::: Supplied material :::

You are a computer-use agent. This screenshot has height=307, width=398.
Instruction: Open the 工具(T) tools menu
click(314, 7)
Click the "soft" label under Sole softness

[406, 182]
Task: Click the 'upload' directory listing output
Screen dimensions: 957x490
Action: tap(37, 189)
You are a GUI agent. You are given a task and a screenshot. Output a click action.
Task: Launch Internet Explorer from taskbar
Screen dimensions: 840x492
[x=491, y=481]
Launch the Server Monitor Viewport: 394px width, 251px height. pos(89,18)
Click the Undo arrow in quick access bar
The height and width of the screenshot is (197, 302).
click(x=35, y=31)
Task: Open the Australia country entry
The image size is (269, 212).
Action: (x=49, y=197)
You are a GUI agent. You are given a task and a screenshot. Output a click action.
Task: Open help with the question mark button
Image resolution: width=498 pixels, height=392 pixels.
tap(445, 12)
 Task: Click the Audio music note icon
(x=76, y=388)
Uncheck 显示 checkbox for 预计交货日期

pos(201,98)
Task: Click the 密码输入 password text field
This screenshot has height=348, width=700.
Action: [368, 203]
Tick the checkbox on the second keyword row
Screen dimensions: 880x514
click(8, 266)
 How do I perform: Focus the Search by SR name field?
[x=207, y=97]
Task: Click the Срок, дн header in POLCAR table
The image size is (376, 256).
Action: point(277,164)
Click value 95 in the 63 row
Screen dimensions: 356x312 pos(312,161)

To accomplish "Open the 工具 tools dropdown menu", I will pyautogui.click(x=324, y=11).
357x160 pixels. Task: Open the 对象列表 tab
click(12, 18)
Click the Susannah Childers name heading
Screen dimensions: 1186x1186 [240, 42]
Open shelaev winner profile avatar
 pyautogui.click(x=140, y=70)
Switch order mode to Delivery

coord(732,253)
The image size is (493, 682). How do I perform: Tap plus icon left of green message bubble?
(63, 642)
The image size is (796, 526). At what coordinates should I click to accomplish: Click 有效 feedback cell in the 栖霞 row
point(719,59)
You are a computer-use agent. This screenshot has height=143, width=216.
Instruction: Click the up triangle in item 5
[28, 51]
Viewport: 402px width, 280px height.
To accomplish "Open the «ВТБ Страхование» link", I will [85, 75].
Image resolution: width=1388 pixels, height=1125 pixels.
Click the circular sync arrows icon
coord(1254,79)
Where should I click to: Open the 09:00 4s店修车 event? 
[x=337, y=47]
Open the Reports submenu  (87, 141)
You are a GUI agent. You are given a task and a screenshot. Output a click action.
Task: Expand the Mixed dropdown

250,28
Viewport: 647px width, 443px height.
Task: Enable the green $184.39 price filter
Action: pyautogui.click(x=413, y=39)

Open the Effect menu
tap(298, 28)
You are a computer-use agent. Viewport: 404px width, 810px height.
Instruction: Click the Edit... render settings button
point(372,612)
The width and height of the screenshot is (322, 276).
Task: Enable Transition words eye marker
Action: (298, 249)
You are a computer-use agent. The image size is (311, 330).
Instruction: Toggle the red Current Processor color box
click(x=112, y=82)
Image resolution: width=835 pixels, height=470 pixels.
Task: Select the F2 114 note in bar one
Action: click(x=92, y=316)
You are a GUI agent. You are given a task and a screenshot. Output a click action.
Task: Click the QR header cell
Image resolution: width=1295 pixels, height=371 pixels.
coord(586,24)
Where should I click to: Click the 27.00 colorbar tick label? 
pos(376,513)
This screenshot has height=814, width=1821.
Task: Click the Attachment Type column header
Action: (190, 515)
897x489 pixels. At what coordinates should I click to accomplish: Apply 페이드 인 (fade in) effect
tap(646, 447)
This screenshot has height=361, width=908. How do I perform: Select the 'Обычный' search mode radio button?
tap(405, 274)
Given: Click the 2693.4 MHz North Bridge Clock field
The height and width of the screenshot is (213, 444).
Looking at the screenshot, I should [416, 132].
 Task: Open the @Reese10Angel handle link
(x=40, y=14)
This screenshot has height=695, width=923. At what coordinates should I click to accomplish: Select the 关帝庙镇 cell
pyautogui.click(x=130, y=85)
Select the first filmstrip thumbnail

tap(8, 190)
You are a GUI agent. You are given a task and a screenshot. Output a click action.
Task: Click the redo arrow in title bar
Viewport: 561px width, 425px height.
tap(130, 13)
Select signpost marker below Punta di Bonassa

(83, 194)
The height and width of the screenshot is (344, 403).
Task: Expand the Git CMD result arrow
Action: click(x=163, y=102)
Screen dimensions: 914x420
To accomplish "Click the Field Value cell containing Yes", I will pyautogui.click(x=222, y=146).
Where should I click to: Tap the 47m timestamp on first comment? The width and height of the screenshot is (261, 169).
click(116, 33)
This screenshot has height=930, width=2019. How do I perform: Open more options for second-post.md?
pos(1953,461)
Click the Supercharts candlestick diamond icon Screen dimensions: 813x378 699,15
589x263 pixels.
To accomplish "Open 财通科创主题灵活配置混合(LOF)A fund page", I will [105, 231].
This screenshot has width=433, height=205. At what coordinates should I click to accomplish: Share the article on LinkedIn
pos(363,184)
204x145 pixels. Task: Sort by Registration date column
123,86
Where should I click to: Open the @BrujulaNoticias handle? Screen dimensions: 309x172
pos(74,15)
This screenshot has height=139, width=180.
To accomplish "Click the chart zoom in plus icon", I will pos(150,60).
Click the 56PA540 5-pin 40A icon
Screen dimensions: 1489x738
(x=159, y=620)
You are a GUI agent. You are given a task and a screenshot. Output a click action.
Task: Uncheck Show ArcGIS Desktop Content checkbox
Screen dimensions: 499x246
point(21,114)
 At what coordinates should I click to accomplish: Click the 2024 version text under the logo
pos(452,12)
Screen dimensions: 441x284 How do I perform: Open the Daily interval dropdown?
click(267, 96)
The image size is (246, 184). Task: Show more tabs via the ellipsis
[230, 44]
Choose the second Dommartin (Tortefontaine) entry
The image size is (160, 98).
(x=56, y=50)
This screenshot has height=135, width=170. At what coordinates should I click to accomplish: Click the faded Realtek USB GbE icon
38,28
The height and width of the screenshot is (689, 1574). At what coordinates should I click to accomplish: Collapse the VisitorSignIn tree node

:::

Problem statement:
The expected answer is every line above in which the word "computer" appears.

Exercise response:
You are a computer-use agent. This screenshot has height=307, width=398.
You are a computer-use agent. This screenshot has height=143, width=216.
You are a computer-use agent. Viewport: 404px width, 810px height.
You are a computer-use agent. The image size is (311, 330).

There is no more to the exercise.